### Exercise objective
The answer must consist of every line below that contains the word "agent".

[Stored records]
-.-.-
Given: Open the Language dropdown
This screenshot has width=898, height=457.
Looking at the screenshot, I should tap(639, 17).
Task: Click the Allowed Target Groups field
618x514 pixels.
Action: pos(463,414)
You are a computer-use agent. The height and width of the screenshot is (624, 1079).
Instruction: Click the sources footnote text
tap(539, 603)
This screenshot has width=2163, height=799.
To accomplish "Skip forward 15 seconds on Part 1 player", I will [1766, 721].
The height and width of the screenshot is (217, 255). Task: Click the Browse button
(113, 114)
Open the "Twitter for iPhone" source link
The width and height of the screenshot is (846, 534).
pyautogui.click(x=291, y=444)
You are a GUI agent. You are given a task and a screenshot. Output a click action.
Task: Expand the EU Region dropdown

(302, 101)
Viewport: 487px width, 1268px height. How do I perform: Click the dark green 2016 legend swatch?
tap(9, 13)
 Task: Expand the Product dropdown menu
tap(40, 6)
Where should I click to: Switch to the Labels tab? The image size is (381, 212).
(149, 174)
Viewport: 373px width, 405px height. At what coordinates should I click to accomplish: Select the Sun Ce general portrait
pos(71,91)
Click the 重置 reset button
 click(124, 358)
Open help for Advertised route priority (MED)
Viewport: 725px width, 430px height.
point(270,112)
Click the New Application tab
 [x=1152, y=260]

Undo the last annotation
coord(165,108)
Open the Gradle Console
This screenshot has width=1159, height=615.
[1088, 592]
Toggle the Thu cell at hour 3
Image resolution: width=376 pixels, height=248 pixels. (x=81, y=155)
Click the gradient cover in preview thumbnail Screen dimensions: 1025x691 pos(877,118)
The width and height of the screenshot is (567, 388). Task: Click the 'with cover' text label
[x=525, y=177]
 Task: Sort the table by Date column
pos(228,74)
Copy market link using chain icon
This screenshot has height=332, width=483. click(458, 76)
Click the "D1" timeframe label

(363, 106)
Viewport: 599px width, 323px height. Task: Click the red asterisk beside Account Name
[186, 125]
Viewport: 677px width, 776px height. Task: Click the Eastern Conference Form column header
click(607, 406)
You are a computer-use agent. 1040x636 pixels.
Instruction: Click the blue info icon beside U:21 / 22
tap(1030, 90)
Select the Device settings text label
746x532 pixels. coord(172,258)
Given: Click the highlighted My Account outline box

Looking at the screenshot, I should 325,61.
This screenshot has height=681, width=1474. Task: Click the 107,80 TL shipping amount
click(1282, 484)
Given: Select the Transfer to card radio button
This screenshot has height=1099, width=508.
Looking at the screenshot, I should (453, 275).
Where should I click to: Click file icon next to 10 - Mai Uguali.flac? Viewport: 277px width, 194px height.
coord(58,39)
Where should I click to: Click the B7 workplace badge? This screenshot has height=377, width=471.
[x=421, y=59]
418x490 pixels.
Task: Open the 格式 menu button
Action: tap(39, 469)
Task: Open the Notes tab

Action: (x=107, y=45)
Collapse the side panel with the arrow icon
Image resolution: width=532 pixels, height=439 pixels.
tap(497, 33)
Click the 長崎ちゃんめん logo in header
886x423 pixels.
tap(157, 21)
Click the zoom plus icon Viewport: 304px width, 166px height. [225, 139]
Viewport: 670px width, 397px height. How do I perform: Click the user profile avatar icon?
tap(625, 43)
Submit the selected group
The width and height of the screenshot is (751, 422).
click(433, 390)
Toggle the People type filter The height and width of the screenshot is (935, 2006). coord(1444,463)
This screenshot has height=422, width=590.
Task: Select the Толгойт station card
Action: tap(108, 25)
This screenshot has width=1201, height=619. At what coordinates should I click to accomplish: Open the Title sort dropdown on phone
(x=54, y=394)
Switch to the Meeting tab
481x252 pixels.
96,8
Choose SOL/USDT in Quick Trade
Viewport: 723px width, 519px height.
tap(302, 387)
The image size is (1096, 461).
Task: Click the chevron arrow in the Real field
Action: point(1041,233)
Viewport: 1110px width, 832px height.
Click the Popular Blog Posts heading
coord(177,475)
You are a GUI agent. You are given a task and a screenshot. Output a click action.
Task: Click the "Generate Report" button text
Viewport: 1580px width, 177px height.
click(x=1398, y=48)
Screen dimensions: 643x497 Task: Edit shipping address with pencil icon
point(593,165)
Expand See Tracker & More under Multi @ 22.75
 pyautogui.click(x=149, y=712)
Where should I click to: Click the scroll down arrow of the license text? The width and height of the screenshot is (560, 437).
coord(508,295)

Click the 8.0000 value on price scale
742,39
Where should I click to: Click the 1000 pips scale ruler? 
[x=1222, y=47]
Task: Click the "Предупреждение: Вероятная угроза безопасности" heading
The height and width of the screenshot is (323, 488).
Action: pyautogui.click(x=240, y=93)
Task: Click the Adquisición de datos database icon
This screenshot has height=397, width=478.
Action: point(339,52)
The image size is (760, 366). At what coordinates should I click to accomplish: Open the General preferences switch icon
-.-.-
### Answer area
You are a computer-use agent. The height and width of the screenshot is (624, 1079).
You are a GUI agent. You are given a task and a screenshot. Output a click action.
You are a computer-use agent. 1040x636 pixels.
You are a GUI agent. You are given a task and a screenshot. Output a click action.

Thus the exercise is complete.